BISHKEK - Updated Aug. 8, 2019, 12:15 p.m.
Kyrgyz special police forces have detained former President Almazbek Atambaev after a security operation that turned violent left one person dead, according to news accounts.
Russia's Interfax news agency and Kyrgyz media reported Thursday Atambaev was detained at his home in the village of Koi-Tash near the capital of Bishkek after at least one failed attempt.
Police stormed Atambaev's compound after their first attempt to detain him overnight failed amid violent clashes with his supporters that also left dozens injured.
The move came shortly after six special-forces troops captured at the compound late on August 7 by Atambaev’s supporters had been released.
The 62-year-old Atambaev faces five counts of criminally abusing his office when he was Kyrgyzstan's president from 2011 to 2017 -- including corruption, abuse of office, and illegally enriching himself.
Atambaev rejects the charges and resisted police attempts on August 7 to detain him for questioning.
President Sooronbai Jeenbekov and Atambaev have blamed each other for the bloodshed.
Authorities moved in on the former president’s compound to carry out a subpoena in an unspecified investigation but were met with armed resistance by Atambaev’s supporters.
He called the attempt to arrest him unconstitutional and illegal and told reporters at the compound on Thursday that it is Jeenbekov and his government who carry responsibility for the violence because of how they conducted the raid.
“Apart from the special-forces member who died of his wounds, the Health Ministry said 80 people were wounded in the clash, including at least 15 police officers. Two of the hostages released on August 8 had suffered gunshot wounds, the ministry added.

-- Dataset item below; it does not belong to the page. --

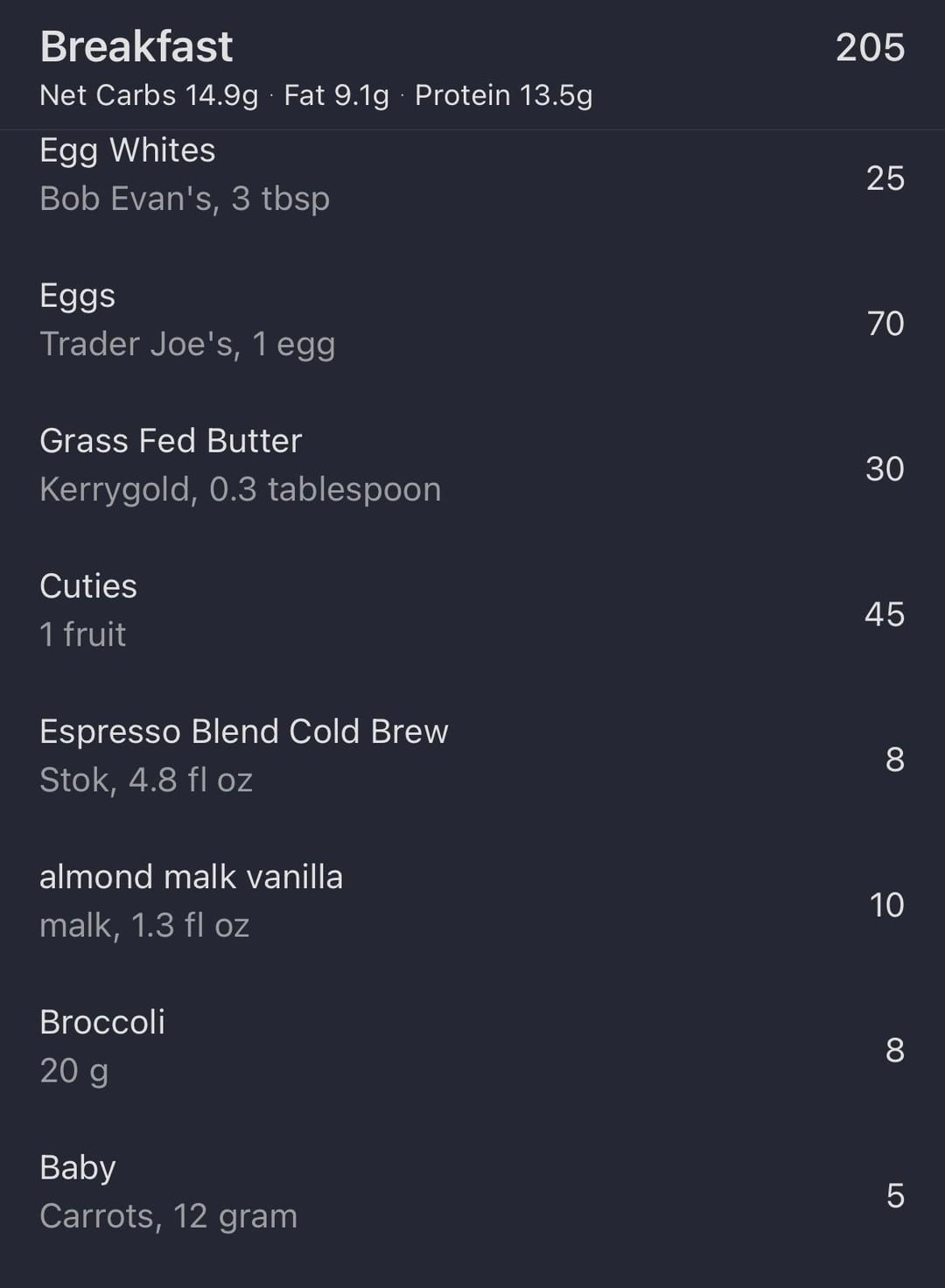Open the Broccoli food entry
The width and height of the screenshot is (945, 1288).
pyautogui.click(x=102, y=1022)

Jeenbekov and Atambaev have traded accusations of incompetence and a lack of professionalism in recent months.
The storming of the compound comes after Deputy Interior Minister Mirlan Kanimetov and several other officials visited Atambaev on July 22 after he had refused to obey a subpoena for a third time.

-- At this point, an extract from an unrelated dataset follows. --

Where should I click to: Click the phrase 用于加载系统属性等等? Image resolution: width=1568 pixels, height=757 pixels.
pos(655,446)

Under Kyrgyz law, a person who refuses to comply with two subpoenas can be forcibly detained for questioning.
After parliament on June 27 voted to strip immunity from prosecution for former presidents, the embattled Atambaev has spent most of his time at his residential compound and has publicly stated that he has weapons.
His lawyer has called the immunity vote unconstitutional.
Kyrgystan saw a smooth and peaceful transfer of power from Atambaev to Jeenbekov, which was welcomed by the international community after the two previous presidential changes -- in 2005 and 2010 -- came after violent rioting.
The former Soviet republic remains closely allied with Russia, which operates a military base in the northern Kyrgyz town of Kant.